**Dataset records**:
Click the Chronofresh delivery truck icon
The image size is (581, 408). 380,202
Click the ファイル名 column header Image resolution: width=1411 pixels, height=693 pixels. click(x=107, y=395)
* * *
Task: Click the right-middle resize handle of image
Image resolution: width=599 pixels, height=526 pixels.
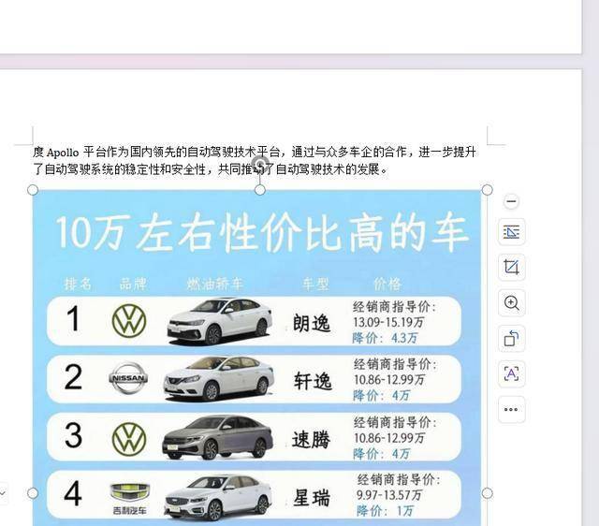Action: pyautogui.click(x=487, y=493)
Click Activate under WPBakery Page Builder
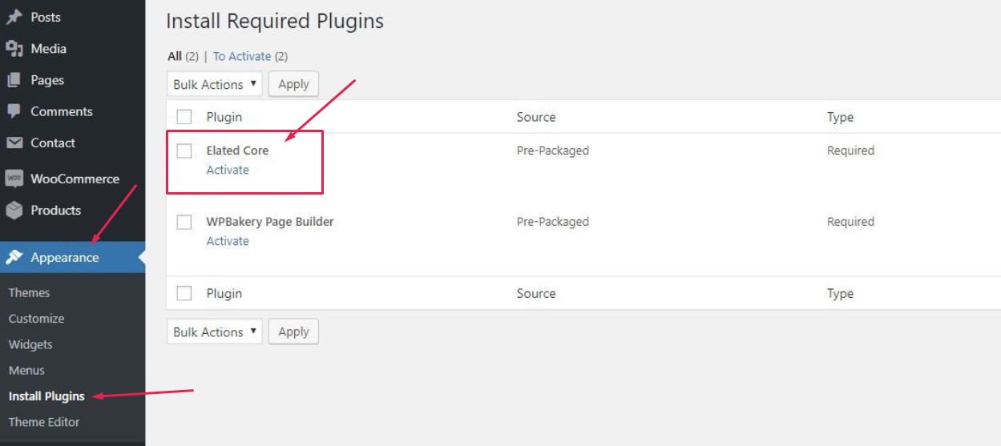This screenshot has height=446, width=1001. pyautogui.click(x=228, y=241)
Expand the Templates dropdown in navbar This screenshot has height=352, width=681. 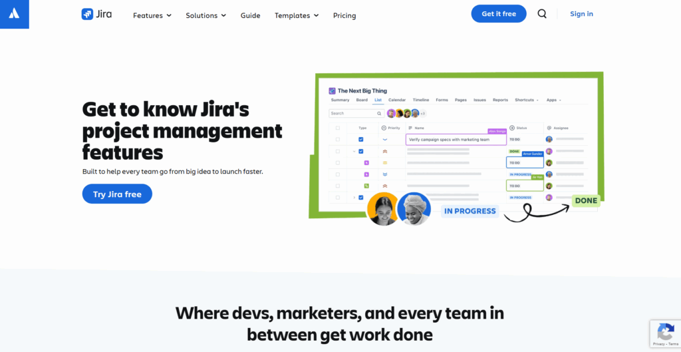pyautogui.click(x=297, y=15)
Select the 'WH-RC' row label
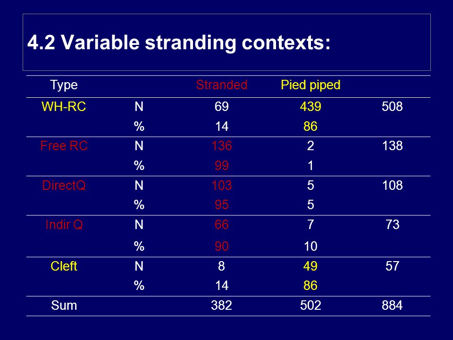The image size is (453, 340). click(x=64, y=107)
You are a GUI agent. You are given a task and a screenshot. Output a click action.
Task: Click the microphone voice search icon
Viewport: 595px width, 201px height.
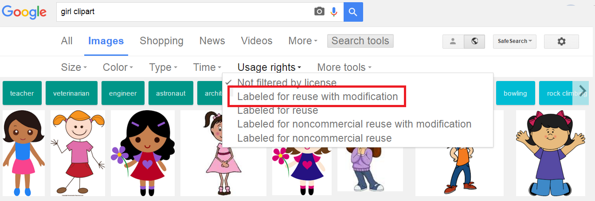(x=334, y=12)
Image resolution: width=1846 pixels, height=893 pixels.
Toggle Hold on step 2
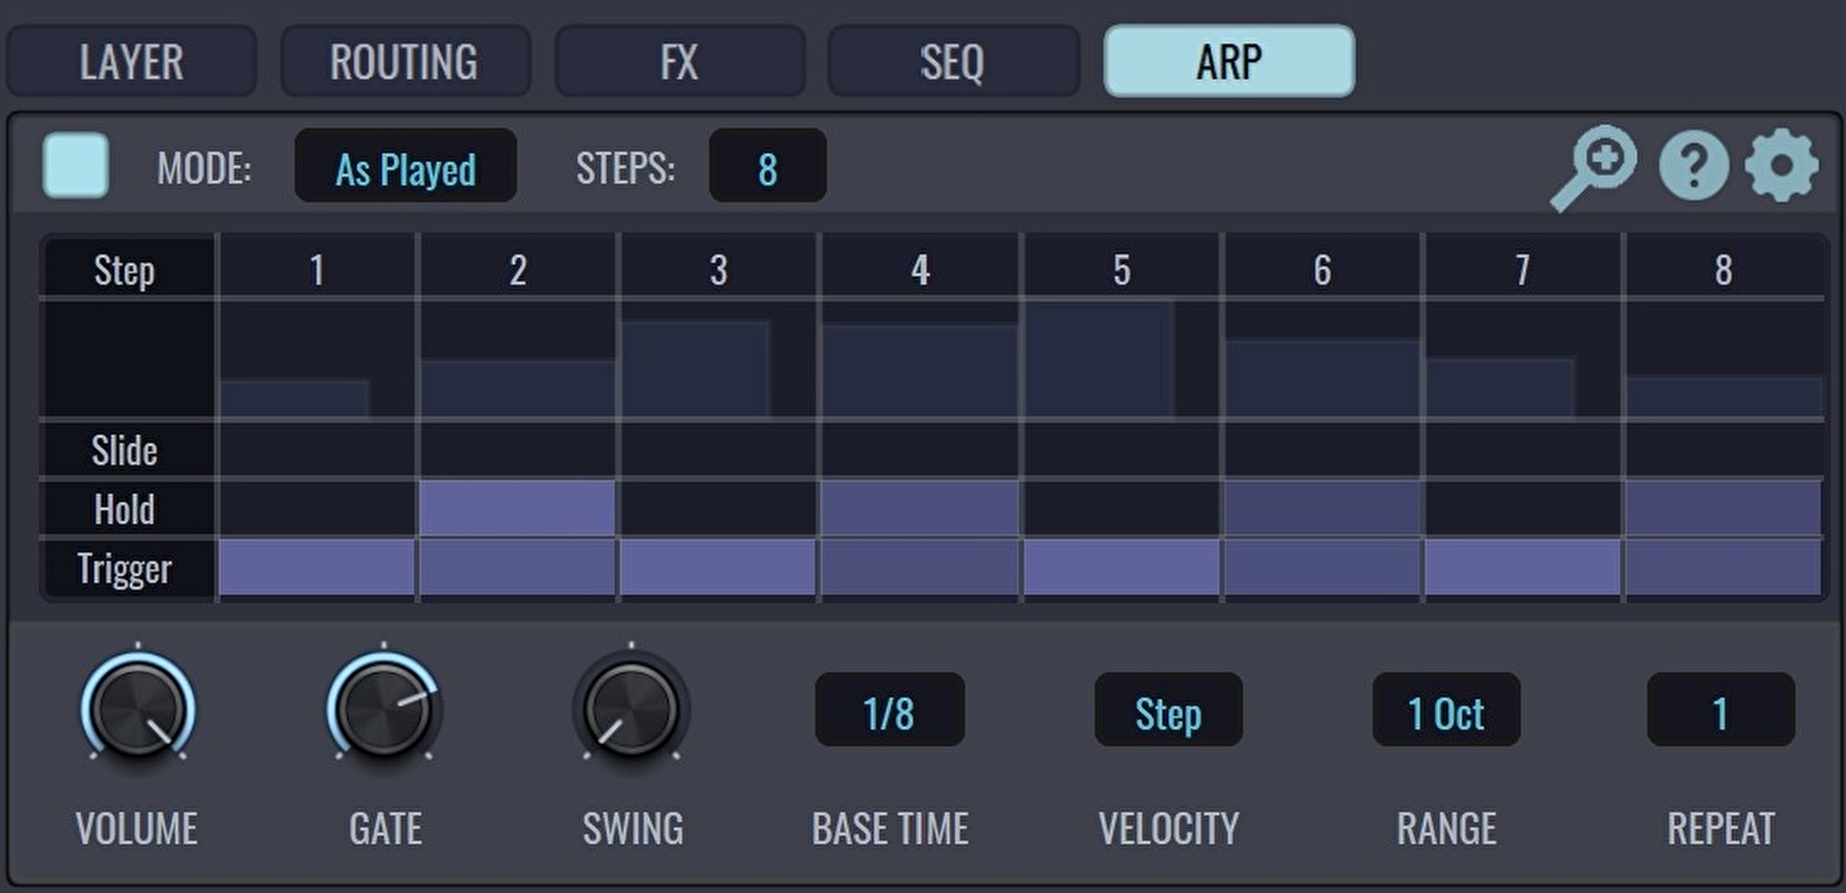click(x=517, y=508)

**Task description**: Every line above from the line with "Click the Chronofresh delivery truck icon" to the line with "Click the ファイル名", both included, must be reproduced exactly, and no other line may appear.

**Reply to the exercise**:
Click the Chronofresh delivery truck icon
The image size is (581, 408). 380,202
Click the ファイル名 column header Image resolution: width=1411 pixels, height=693 pixels. click(x=107, y=395)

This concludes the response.